### Aim of the task
Return every line from the records below that has the word "grid".

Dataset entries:
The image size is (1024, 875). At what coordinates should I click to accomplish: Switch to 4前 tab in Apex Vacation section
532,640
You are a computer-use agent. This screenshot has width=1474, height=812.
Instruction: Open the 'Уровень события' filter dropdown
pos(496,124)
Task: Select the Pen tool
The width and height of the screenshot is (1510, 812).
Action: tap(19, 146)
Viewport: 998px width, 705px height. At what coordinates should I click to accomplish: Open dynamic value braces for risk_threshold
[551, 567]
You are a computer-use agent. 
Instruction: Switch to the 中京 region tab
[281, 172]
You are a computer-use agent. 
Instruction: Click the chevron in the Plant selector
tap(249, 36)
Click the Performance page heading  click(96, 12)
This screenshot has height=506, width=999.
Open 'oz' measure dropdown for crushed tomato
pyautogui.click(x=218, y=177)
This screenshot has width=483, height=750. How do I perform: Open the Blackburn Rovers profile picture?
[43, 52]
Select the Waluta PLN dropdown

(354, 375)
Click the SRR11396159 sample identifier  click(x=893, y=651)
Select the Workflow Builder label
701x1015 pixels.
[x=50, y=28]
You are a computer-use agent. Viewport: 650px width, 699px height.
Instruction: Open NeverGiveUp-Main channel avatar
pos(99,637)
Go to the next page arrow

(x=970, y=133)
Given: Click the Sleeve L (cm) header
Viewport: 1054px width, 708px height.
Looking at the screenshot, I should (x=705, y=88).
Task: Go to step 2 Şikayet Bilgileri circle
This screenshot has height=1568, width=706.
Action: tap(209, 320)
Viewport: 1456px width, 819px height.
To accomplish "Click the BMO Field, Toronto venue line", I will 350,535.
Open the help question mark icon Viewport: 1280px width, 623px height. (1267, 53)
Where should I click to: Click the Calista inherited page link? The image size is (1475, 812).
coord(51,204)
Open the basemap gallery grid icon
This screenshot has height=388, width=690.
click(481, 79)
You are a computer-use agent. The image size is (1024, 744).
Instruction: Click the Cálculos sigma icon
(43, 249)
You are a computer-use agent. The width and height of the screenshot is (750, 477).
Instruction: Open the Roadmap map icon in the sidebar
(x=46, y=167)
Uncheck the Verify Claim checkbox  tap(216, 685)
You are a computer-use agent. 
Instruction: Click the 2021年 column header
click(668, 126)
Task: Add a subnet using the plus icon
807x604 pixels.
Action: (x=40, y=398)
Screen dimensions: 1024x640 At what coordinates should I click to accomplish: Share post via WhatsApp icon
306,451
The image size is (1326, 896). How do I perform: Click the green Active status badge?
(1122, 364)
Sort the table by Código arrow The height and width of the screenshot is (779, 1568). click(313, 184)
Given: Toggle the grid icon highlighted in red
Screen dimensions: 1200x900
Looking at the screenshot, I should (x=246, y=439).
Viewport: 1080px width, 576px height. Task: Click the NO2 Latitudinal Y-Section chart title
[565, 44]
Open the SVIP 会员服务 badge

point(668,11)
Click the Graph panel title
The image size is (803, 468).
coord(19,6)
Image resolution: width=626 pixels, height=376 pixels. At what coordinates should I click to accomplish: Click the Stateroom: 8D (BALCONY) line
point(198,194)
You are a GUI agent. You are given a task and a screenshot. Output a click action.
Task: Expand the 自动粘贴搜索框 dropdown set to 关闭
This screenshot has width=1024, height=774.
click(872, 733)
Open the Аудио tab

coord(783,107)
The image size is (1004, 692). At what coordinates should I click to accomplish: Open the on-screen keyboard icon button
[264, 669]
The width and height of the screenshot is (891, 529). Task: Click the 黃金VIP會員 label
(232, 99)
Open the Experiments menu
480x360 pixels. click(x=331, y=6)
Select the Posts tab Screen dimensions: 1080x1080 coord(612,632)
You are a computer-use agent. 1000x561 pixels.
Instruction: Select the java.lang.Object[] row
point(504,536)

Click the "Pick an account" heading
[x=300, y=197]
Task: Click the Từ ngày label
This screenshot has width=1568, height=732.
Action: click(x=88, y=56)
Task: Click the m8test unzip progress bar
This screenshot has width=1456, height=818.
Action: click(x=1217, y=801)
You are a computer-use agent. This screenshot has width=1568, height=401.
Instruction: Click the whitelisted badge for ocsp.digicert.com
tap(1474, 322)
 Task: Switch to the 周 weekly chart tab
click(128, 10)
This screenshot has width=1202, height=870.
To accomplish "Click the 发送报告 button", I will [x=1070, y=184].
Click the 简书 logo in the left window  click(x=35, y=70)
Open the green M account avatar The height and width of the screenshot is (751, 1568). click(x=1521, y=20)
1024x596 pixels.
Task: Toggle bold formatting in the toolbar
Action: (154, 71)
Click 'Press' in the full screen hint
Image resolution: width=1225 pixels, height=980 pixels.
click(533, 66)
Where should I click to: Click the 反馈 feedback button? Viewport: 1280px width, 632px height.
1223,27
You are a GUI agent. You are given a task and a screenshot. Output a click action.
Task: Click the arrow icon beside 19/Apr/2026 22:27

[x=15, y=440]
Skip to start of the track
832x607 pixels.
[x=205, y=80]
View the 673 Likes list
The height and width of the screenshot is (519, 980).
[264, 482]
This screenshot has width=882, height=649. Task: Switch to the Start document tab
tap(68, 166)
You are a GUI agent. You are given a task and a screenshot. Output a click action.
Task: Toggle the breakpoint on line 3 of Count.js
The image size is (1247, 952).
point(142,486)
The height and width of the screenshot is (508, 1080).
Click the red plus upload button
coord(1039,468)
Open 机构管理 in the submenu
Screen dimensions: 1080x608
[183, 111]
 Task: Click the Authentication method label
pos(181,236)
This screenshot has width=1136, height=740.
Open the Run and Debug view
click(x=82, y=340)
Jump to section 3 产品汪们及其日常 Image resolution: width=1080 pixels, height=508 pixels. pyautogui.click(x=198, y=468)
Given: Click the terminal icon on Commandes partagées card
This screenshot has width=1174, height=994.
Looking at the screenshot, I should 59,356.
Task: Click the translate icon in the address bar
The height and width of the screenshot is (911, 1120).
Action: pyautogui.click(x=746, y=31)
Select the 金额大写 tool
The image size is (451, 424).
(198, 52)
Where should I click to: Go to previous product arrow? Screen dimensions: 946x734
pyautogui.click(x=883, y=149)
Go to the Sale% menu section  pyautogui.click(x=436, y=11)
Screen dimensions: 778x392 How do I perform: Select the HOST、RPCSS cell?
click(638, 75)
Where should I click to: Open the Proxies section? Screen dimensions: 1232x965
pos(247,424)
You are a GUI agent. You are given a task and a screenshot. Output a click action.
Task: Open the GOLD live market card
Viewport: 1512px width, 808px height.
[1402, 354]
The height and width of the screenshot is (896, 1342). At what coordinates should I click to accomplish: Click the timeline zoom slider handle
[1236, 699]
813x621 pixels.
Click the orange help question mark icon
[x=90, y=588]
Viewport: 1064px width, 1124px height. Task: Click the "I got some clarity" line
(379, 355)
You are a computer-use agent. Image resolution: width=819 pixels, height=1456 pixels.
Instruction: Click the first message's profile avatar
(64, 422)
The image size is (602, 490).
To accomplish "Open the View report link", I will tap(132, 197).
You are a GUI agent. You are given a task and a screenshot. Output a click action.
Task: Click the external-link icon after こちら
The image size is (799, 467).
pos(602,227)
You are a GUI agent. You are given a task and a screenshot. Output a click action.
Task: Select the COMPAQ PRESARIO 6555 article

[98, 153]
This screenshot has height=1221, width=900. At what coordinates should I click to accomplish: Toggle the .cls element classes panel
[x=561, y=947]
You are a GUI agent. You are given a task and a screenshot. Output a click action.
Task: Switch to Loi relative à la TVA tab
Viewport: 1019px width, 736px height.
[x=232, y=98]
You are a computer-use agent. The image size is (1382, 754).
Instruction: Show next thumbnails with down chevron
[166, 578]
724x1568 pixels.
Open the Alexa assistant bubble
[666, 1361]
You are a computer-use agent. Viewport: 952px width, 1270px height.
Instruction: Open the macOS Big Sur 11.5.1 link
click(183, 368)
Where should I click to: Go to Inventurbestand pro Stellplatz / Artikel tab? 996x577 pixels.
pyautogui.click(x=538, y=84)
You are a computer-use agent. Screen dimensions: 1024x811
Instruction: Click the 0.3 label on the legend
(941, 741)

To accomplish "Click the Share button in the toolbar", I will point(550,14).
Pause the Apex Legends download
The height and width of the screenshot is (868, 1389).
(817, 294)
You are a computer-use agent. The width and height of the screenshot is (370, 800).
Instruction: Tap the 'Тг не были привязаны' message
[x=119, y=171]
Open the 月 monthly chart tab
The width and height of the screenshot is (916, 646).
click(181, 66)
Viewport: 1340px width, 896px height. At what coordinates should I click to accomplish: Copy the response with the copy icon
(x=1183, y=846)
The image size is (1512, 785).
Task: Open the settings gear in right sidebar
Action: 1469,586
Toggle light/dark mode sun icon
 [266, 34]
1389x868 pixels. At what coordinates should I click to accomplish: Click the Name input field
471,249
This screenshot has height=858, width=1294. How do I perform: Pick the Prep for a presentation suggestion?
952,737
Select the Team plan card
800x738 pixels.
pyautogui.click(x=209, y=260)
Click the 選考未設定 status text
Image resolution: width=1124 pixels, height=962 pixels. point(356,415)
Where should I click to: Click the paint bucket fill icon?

### Expected output
Open the basemap gallery grid icon
Given: Toggle the grid icon highlighted in red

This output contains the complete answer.